土方さんはここで死ぬつもりだ。新選組の鬼と呼ばれた彼は、志半ばで死んでいった仲間たちの全ての遺志をその背に背負い、誰よりも苛烈な死を選ぶのだろう。


だからこそ、最期まで傍で戦いたかった。
命にかえても守りたかった。


信じてきた徳川幕府は潰れて、これから新しい時代が始まる。
それでも命を賭して戦うことが己の誠だと、あなたが教えてくれたんじゃないのか。


「命令が聞けないならばここで腹を切れ。介錯は俺がしてやる」


土方さんはそう言うと、懐から懐紙と短刀を取り出し、僕の前に放り投げた。
僕は思わず土方さんを見る。土方さんは何も言わない。
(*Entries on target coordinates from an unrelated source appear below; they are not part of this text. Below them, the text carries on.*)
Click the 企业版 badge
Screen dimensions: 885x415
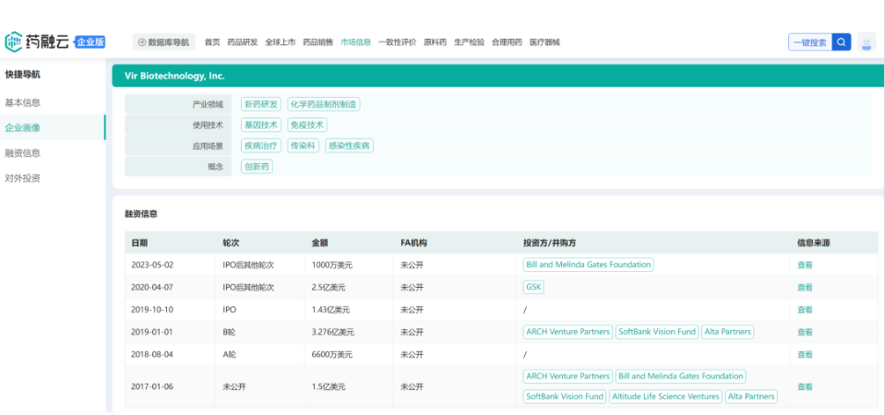pos(89,42)
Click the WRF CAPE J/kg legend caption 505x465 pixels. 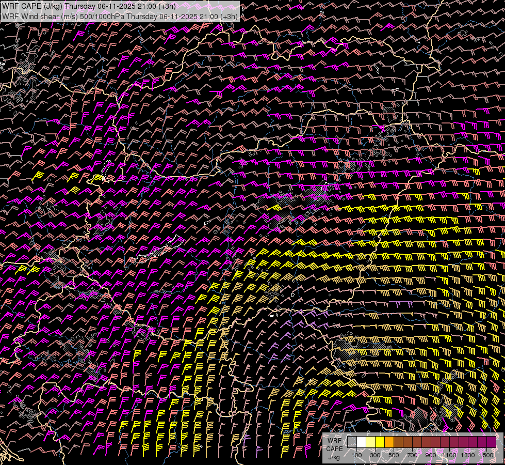coord(334,448)
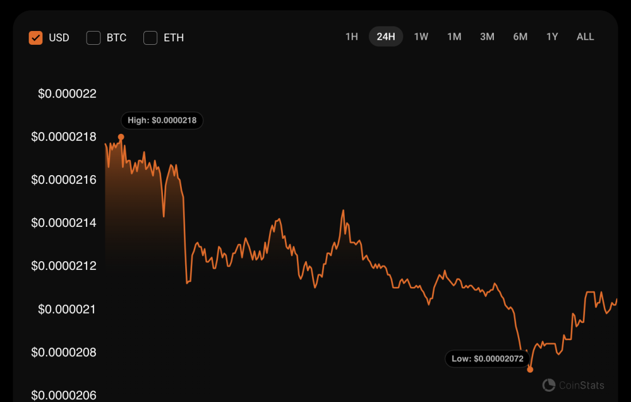
Task: Click the $0.000022 top axis label
Action: point(67,94)
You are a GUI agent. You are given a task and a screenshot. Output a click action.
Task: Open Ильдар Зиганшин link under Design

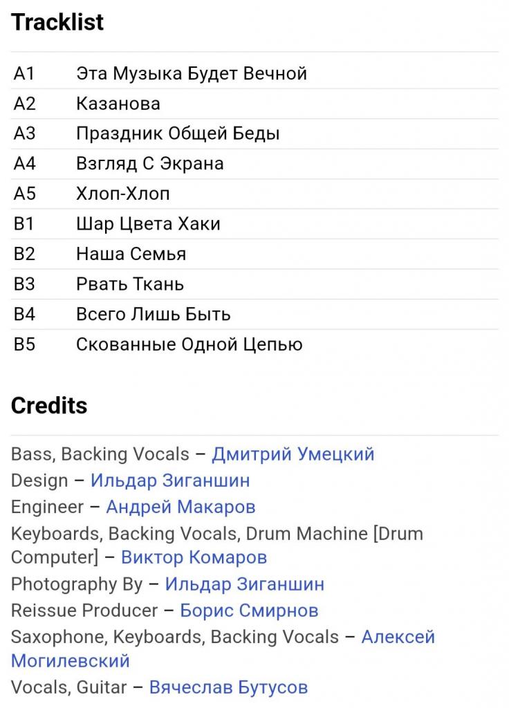tap(170, 481)
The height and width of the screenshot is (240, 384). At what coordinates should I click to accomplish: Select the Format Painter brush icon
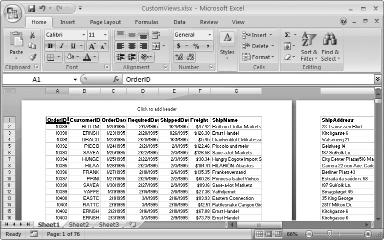click(x=33, y=57)
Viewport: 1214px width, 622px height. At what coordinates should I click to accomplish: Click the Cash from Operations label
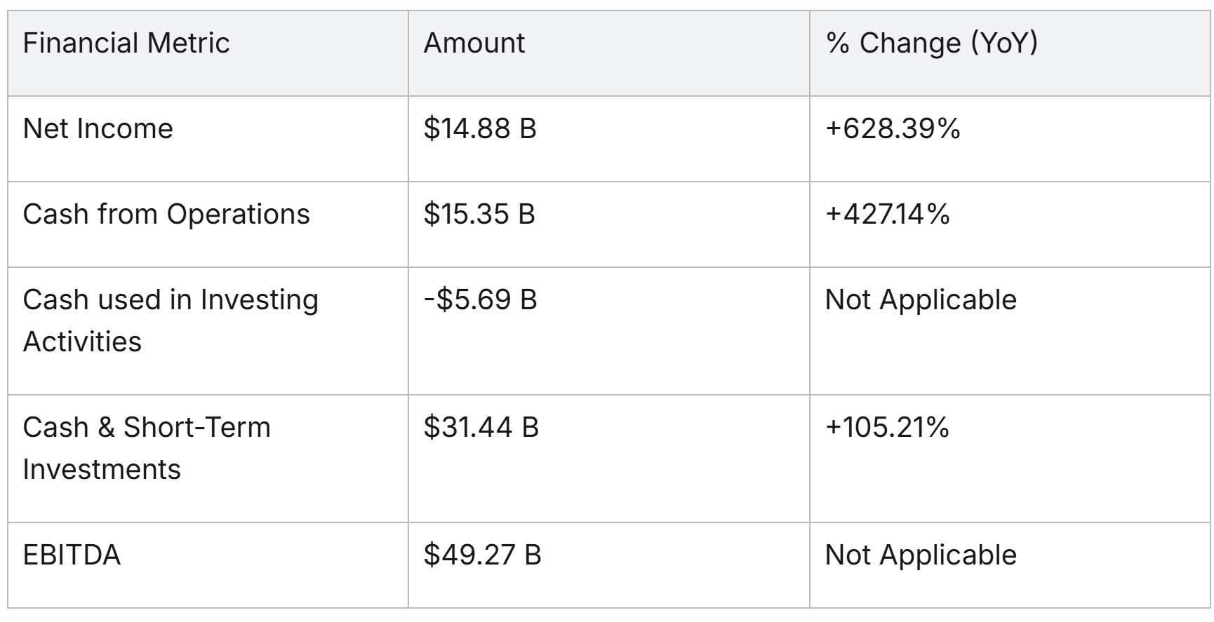(x=166, y=215)
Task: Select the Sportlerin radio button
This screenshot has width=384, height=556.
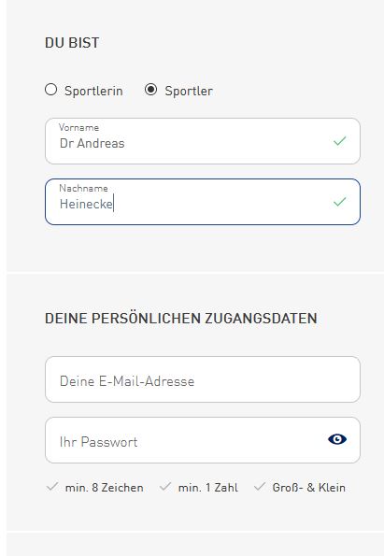Action: coord(51,90)
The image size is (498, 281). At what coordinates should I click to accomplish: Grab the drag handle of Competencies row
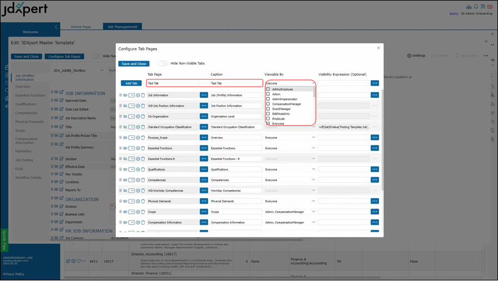pos(120,180)
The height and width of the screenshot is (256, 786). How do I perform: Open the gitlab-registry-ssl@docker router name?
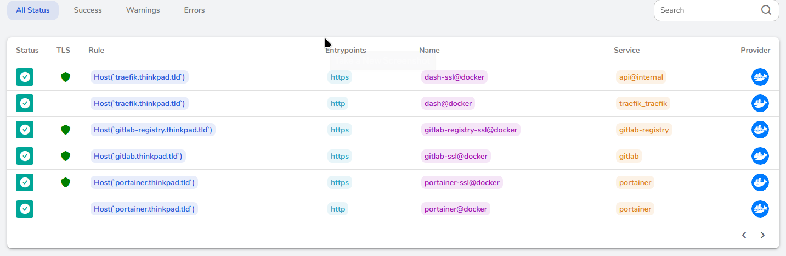(471, 130)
ただ静かに、僕を見つめていた。


「…討死なさるおつもりですか」


「………」


「これは、あなたが生きて、無駄になったと笑って渡すものではないですか」


気がつけば僕は立ち上がって、涙を滲ませながら拳を握り締めていた。


「…これが俺の誠だ」


それに、と土方さんは目を伏せて続ける。


「老衰なんざ、近藤さんや死んだ仲間に顔向けできない」


土方さんはとても優しい表情をしていた。
それは、今は亡き局長の近藤さんにしか見せない表情だった。